Suppliers and wholesalers were given the deepest and most honest insight yet into the success of the Take Home Blueprint in papers at Drinksummit.
As the chap who invented Drinksummit back in 1989, to fill the vacuum in the interface between the beers, wines and spirits supplier and the wholesaler, I remember the gap between the supplier and the supplied in those dark days.
One aspect of the Blueprints – which now cover the off-licence market so thoroughly and have brought higher levels of sales, profit and orderliness for suppliers, wholesalers and retailers – shone through at this year’s event at Stratford-upon-Avon. That aspect is, in a word, integrity.

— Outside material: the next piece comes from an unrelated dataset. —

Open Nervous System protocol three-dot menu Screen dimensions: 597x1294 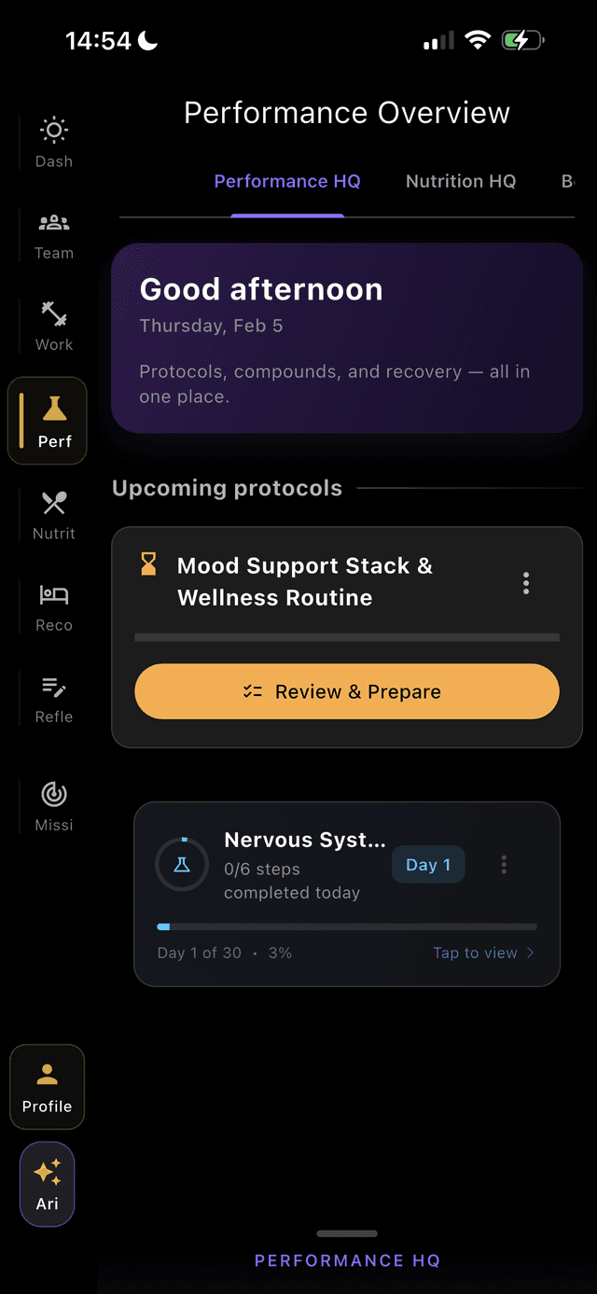(x=504, y=865)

Everything that is correct in marketing philosophy, disciplines and execution is enshrined in the Blueprints. The presentations at Drinksummit – even those that did not mention the activity – proved that industry best advice, presented by wholesalers without any brand ownership axes to grind, will prevail.

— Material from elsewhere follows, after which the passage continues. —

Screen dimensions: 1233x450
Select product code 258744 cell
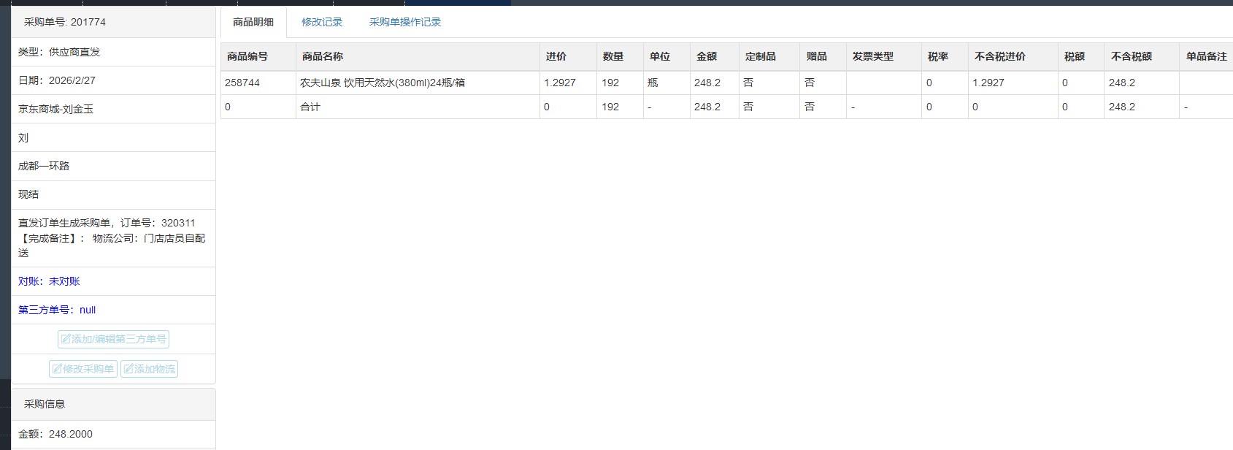(242, 83)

The Blueprints have not only brought independent retailers guidance on how to run an off-licence section correctly – they are uniquely guaranteed to increase retailers’ sales – but they have closed that gap referred to above.
Ask anyone around in the early 1990s – Drinksummit and the integrity of the Blueprints have brought a new kind of relationship and understanding to our industry’s drinks arena. No wonder those employed in other product categories just wish they had the same platform.
But the sombre note of the FWD chairman Rodney Hunt, in his call for greater vigilance and action on the issue of duty fraud, was a timely reminder to the Government that its programme on this matter is failing the honest wholesaler.